Lo primero (alarma global) es correcto, lo segundo es improcedente. Probablemente lo es de cualquier modo si se aspira a garantizar la continuidad del evento. E incluso, si esa continuidad no importase (hay quien preferiría potenciar una miríada de pequeños eventos de distinto formato que sustituya al MWC y reduzca la dependencia de GSMA), la acusación debiera sostenerse documentalmente.

¿Se suspendió el «Mobile» por una guerra comercial? Quizá. Es verosímil. Pero dígannos quién y cómo obró de ese modo. Si no, lo pertinente sería dejarse de insinuaciones y trabajar de cara a 2021 y años venideros. Y no poner cara de listos o «enterados» y enturbiar, sin pruebas, unas relaciones que han sido difíciles pero también provechosas para la ciudad, para la comunidad autónoma y para el país.

Dijimos hace unos días que, en opinión de MARKET VISION, el Congreso debería haberse celebrado incluso con las bajas. No ha sido así. Pero cargar las tintas sobre las denominadas «otras causas» de la cancelación, sin apoyar ese argumento con informaciones explícitas, no contribuye a dar solidez a las relaciones de Barcelona con los dueños del Congreso del Móvil.

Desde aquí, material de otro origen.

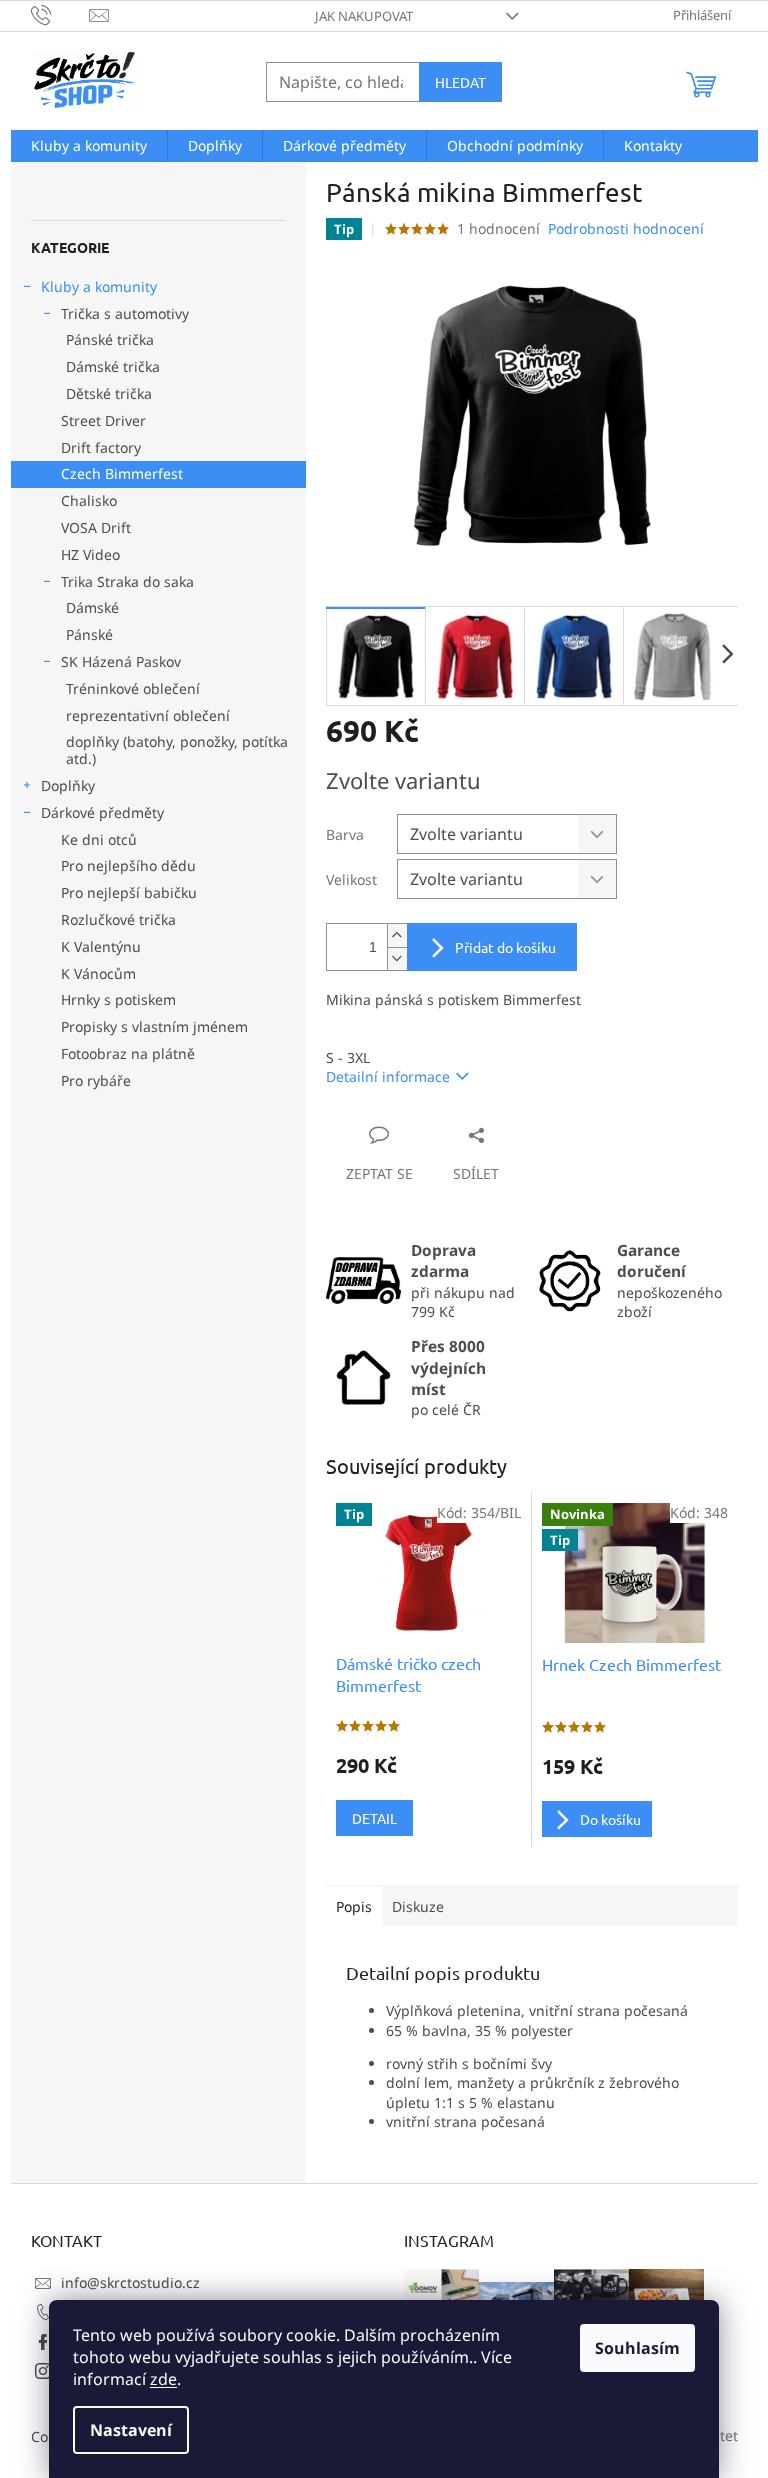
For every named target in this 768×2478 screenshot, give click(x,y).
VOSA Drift (96, 527)
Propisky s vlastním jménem (154, 1026)
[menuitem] (89, 146)
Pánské (89, 634)
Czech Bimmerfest (122, 473)
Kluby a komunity (99, 286)
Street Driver (103, 420)
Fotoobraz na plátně (128, 1053)
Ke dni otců (99, 839)
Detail (374, 1818)
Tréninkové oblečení (133, 688)
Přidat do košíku (505, 947)
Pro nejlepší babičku (129, 892)
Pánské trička (110, 339)
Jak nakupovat (364, 16)
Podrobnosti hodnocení (626, 228)
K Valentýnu (101, 946)
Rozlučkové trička (118, 919)
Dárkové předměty (102, 812)
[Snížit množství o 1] (397, 958)
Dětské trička (109, 393)
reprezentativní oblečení (148, 715)
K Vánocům (98, 973)
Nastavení (131, 2430)
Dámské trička (113, 366)
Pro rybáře (96, 1080)
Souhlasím (637, 2348)
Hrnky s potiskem (118, 999)
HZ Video (90, 554)
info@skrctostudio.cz (130, 2282)
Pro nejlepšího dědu (128, 865)
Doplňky (68, 785)
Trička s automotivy (125, 313)
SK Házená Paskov (121, 661)
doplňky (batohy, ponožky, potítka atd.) (177, 750)
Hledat (460, 82)
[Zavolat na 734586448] (60, 14)
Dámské (92, 607)
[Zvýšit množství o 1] (397, 935)
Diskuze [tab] (418, 1906)
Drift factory (101, 447)
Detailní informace (388, 1076)
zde (163, 2379)
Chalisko (89, 500)
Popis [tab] (354, 1906)
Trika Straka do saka (127, 581)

Ayer, el Consejo de GSMA insistió en un comunicado que la cancelación fue «inevitable» y reiteró su esperanza en «volver a trabajar juntos para un MWC Barcelona 2021 aún mejor». Al mismo tiempo, en una reunión con agentes económicos convocada por la Generalidad de Cataluña, se pidió consenso en apoyar los esfuerzos de Fira de Barcelona para reforzar sus relaciones con GSMA. Lo más curioso: el presidente de Fira, Pau Relat, reclamó «discreción» y «unidad» sobre lo que pueda acordarse con GSMA. Eso, inevitablemente, lleva a preguntarse por qué clase de acuerdos se está dispuesto a ofrecer. Pero, también, si la discreción es compatible con la frivolidad de algunos políticos.